According to research by Clarify Health Institute, mental health inpatient admissions for children and adolescents spiked 61 percent and emergency room visits increased by 21 percent between 2016-2021. During this period, however, in-person office and outpatient mental health services rose by only five percent, although significant declines can be partially attributed to the first year of the pandemic.
Clarify Health conducted an on-going investigation of trends in children’s mental and behavioral health using a national sample of insurance claims from more than 20 million children ages one to 19.
The results were compiled into a report entitled, “The Kids Are Not Alright: Pediatric Mental Health Care Utilization 2016-2021,” released in September.
The study looked at services for children with at least one primary mental health diagnosis during the calendar across several disorders including depressive, mood, anxiety and fear-related, obsessive-compulsive related, trauma and stressor related, disruptive, impulse-control and conduct, feeding and eating disorders, suicidal ideation/attempt/intentional self-harm, and neurodevelopmental disorders.
Among the findings:
Adolescents ages 12 to 15 showed the fastest increase in use of inpatient mental health services. Utilization levels for girls 12-15 were more than 2.5 times higher than admission rates for boys in the same age group in 2021.
Inpatient admissions increased seven percent for boys one to 11 years old compared to a 64 percent spike among girls and 68 percent among boys ages 12-15.
The researchers also discovered higher rates of inpatient admissions and emergency department visits among teenagers compared to younger children.
There were also higher rates of mental health emergency department (ED) visits for behavioral health conditions among children covered by Medicaid compared to those with private insurance.
On the flip side, there were fewer children on Medicaid making use of outpatient and doctor’s office visits than those with commercial insurance (32 percent/commercial versus -2 percent/Medicaid).
Researchers point out this discrepancy may be attributed to issues with the number of mental health professionals willing to accept Medicaid patients. It also reflects a general failure to integrate health into the primary care and school-based supports provided to these children, according to the authors.
Niall Brennan, Clarify’s chief analytics and privacy officer, found the results showing the disparities between boys and girls and the fact that emergency departments primarily admit low-income children particularly striking.
Noting that mental health utilization has historically been higher for girls than boys, their research cannot explain why girls 12-15 had the fastest rate in increase of IP utilization with certainty, Brennan said.
However, Brennan said, “Research suggests adolescent girls may have a higher propensity for mental health issues because of factors like earlier development, a higher level of response to external stressors like school and the pandemic, as well as areas where their peer groups differ from their male counterparts—like increased use of social media and lofty beauty standards.”
He noted Medicaid programs and Medicaid managed care plans typically experience a wide variation in the generosity of insurance benefits and the set of providers with whom they contract with ‘in-network.’
“These specific policies can create substantial barriers to access of mental health treatment for some children with Medicaid coverage,” Brennan said. “It’s also worth noting these differences in the Medicaid population contribute to ongoing racial and economic disparities, given that children with Medicaid are more like to be Black, Latino, Asian, and Native American, as well as from lower-income families, compared to children with commercial insurance.”

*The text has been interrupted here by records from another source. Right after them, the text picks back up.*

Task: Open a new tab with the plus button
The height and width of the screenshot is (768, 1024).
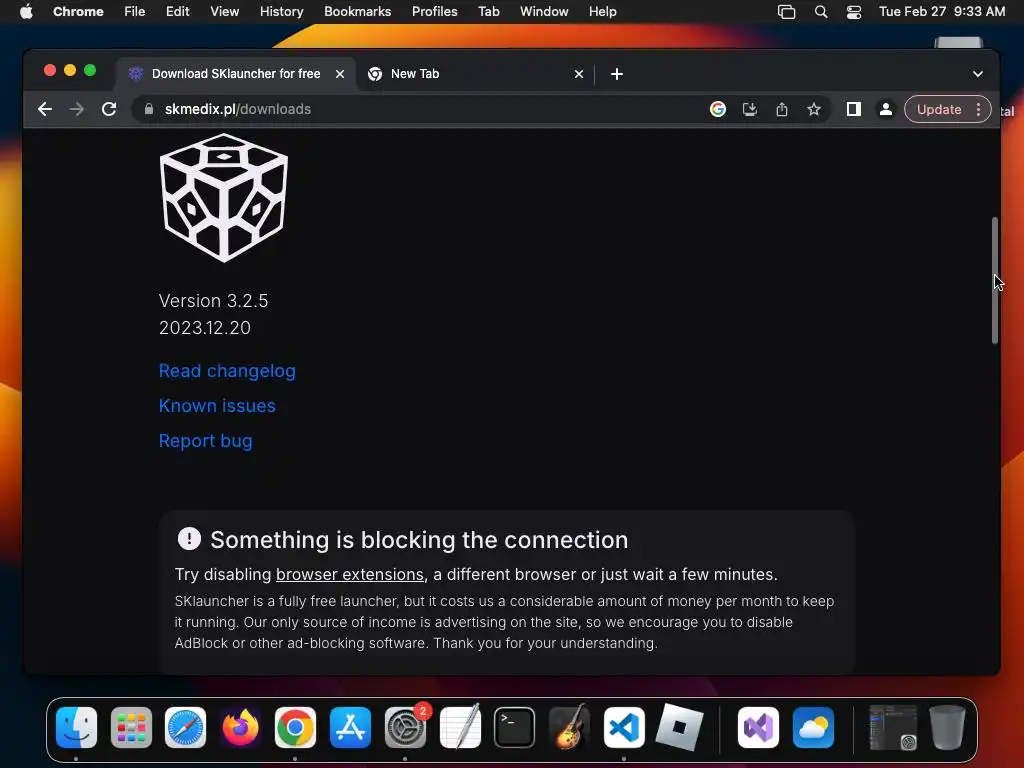Action: coord(616,74)
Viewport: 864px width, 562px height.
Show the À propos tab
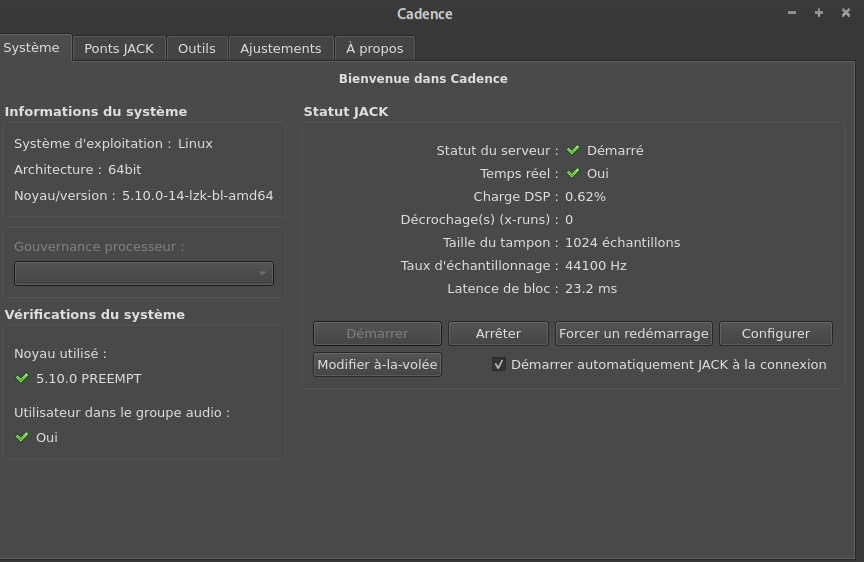pyautogui.click(x=375, y=48)
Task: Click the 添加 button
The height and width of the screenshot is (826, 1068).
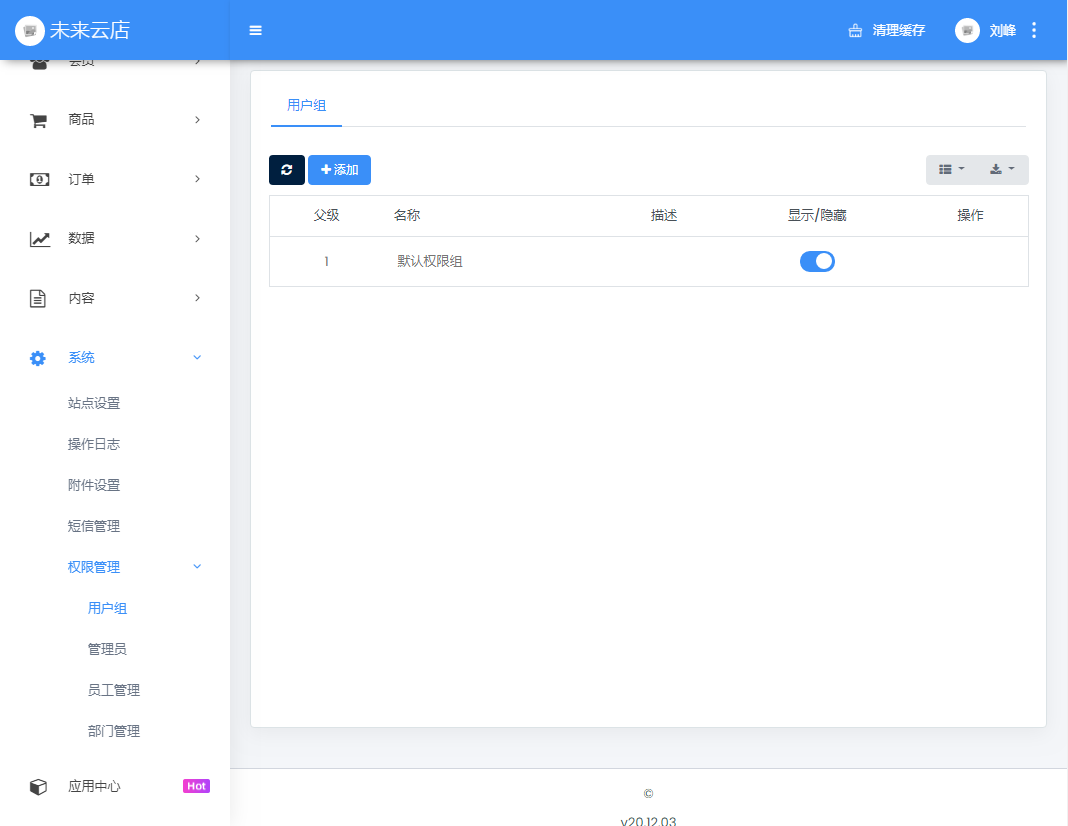Action: (x=339, y=170)
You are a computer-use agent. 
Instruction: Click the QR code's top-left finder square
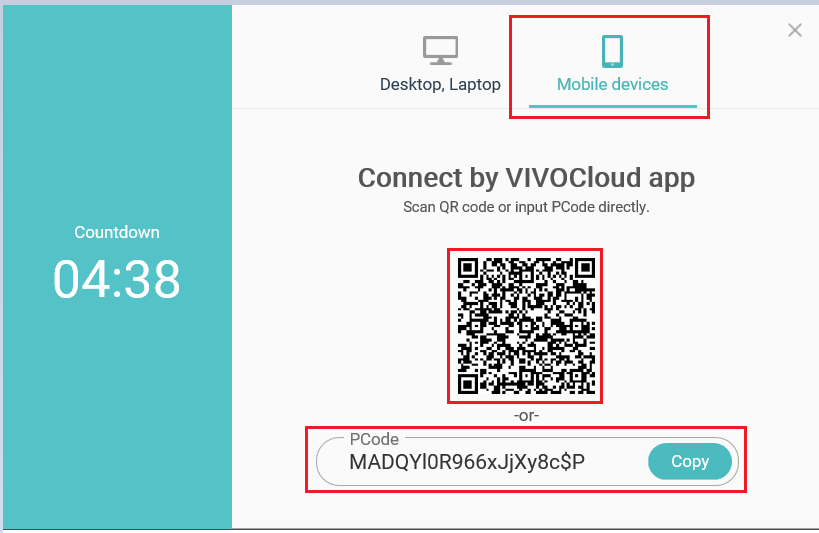(x=467, y=268)
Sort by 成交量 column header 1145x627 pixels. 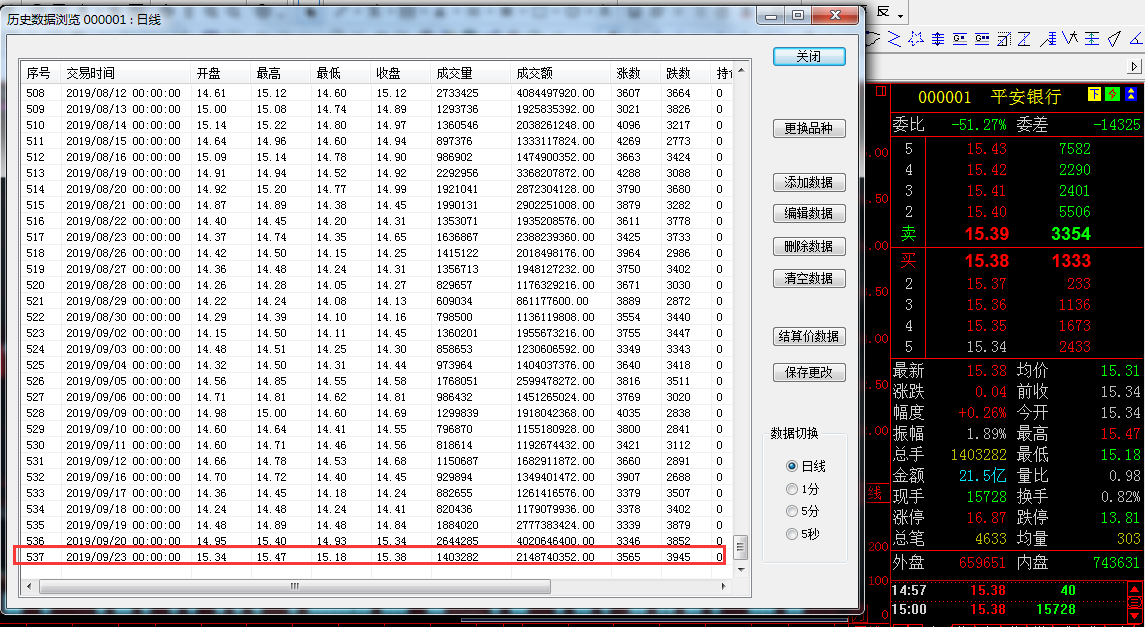(x=453, y=73)
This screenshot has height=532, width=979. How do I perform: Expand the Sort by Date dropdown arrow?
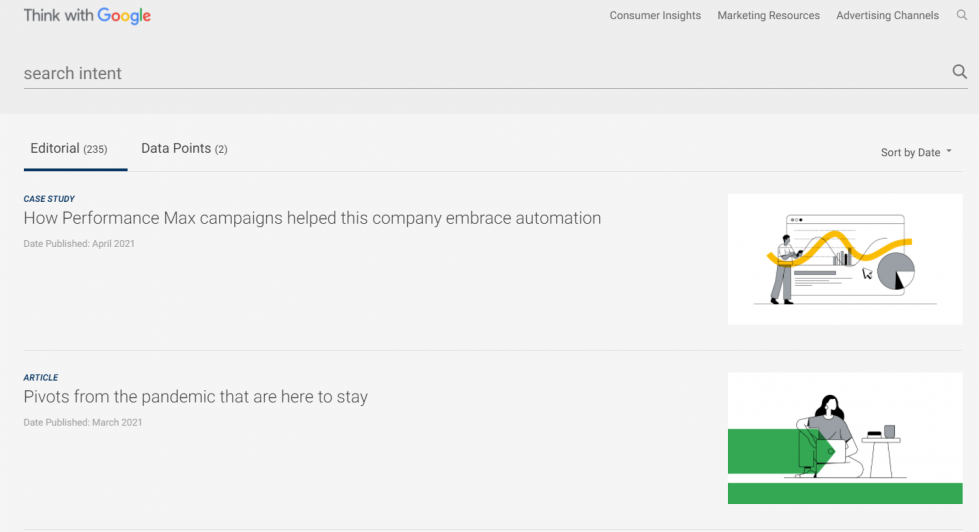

When broken down by regional trends, the findings showed the Middle Atlantic and New England areas experiencing substantially faster growth of inpatient admission rates with a primary mental health diagnosis when compared with other parts of the United States.
The span goes from a low of 27 percent in IP admissions in the West North Central region to a high of 137 percent in the Middle Atlantic. New England’s increase is at 100 percent.
The study authors noted that the major findings aligned with a joint declaration by three pediatric medical societies and the Surgeon General’s advisory about protecting youth’s health, improving data collection, and monitoring their mental health and having clinicians, health systems, and insurers prioritize addressing the crisis.
“Our findings suggest that these are long-term trends and not solely due to the pandemic,” said Brennan. He said that psychologists and other mental health professionals must be cognizant of the “slew of factors that could be attributing to these alarming jumps in mental health-related medical events in our youth.”
Brennan noted that behavioral health screenings are crucial for identifying mental and behavioral health needs. “By increasing their prevalence, we can connect more children with the care they need.”
He added that despite a recommendation from the U.S. Preventive Services Task Force, screening rates for anxiety and depression are far below 100 percent.
Promoting screening rates through improved access, utilization, and quality of pediatric behavioral health services should be a national priority for every stakeholder in the U.S. health system, according to Brennan.
Additional research to improve and better treat pediatric mental health and wellbeing and leveraging existing resources—including school-based programs—will help the country’s health system better respond to the growing pediatric mental health patient population, he said.
As for limitations of the study, the authors noted their analyses primarily rose from the use of insurance claims data, relying on patient self-reporting and mental health professionals’ diagnosis of mental health conditions within a clinical setting.
Further consideration of data from non-clinical settings like school and community-based programs or those paid for by families out-of-pocket rather than through health insurance would be helpful in establishing the full picture of adolescent mental health, the study authors said.